Thursday, December 24, 2009

Quilts

Yesterday my Great Aunt, Jean Pratt went to be with her Lord. She was 92 years old and I loved her. She was really kind of my grandma, because she’s the lady who raised my mom from a young age on up. See, Mom’s parents had both died by the time she was 10 years old and she was taken in by Uncle Sam and Aunt Jean. Aunt Jean was always the cutest and spunkiest person in the room and she had a great laugh. She was the best cook anyone had ever known and always told the greatest stories about the old days in Nashville when Uncle Sam owned his barber shop…

I am flooded with old memories of Aunt Jean, like the time all the cousins were playing hide and seek in the house and Jodie and I hid in the bathtub behind the shower curtain; but before we were found, Aunt Jean came in to use the bathroom… or the many times we sang old country songs and hymns and Aunt Jean patted her leg and sang along with us. I’ll never forget the smell and taste of her chicken and dumplings or the time she fried a whole chicken and I literally sat at the table and ate until it was completely gone. I’ve spent my whole life keeping snug and warm under her handmade afghans and quilts… once she even made one for our dog…

Every night Christy and I still tuck in under a quilt that Aunt Jean made. It’s my favorite quilt in the whole world and quite as old as I am. It’s huge, soft, warm and mainly red, though many other and variously colored fabrics make up the design. A few weeks ago Christy and I were looking really closely at that quilt and talking about how crazy some of those 1970’s fabrics are. The colors clash like mad and some of the patterns are downright hideous. When you really zoom in on the quilt and focus on the cloth that makes it up, you see just how weird it really is. Then you start to see stains, tears, worn out edges and frayed seams. In fact, up close, the quilt is such a seeming disaster of colorblindness and disrepair that anyone might wonder why it hasn’t been stored away…

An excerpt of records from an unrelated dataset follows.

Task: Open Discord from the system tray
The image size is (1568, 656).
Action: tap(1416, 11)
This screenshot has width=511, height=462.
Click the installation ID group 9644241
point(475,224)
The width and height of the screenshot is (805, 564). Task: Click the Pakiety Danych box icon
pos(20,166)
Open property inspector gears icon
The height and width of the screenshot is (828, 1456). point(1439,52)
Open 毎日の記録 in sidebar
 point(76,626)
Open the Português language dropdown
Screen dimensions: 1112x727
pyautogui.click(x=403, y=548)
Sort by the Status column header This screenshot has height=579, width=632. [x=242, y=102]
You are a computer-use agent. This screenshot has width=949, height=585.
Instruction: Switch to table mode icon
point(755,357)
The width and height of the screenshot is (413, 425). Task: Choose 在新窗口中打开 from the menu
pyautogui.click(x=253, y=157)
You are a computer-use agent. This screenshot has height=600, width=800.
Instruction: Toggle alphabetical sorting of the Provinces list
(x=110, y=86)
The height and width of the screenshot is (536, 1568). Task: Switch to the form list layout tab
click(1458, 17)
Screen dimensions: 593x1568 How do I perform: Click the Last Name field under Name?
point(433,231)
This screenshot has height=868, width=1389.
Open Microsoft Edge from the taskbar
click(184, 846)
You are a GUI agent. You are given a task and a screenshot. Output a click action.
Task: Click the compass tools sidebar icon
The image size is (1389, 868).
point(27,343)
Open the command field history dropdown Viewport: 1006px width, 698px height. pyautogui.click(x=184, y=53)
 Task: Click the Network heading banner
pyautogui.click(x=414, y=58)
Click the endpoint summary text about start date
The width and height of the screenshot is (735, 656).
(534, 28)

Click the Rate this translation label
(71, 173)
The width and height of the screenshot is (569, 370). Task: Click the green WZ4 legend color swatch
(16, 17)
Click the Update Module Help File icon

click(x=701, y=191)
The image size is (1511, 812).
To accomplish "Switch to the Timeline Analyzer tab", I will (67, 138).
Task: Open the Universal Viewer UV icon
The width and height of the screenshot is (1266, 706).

Something magical happens though, when you zoom out. When you just look at the whole quilt for what it is, (not looking too long at the way pink-ish patterns clash with orange) it becomes something beautiful. Sure it’s frayed and worn and covered in awful remnants of the 1970’s, but as a quilt, it’s perfect. In Romans 8, Paul said this: “And we know that in all things God works for the good of those who love Him.” God uses everything in our lives, the sweet stuff, the soft and warm stuff and the broken, awful stuff and he sews it all together for our best. He looks at the whole life as a bigger picture, like the way Aunt Jean sewed all those crazy cloths together to make the perfect quilt. Just like the way God sewed all the happy moments and all the hard moments together in Aunt Jean’s life for her best. Now she’s home with Jesus for her best Christmas ever and she gets to see the finished product of all He did in her life. One day I’ll see her again, and when I do, I’ll see my life, not as a series of things broken or sweet, but as it is, the whole of God’s perfect working.

Merry Christmas Aunt Jean. Can’t wait to see you again!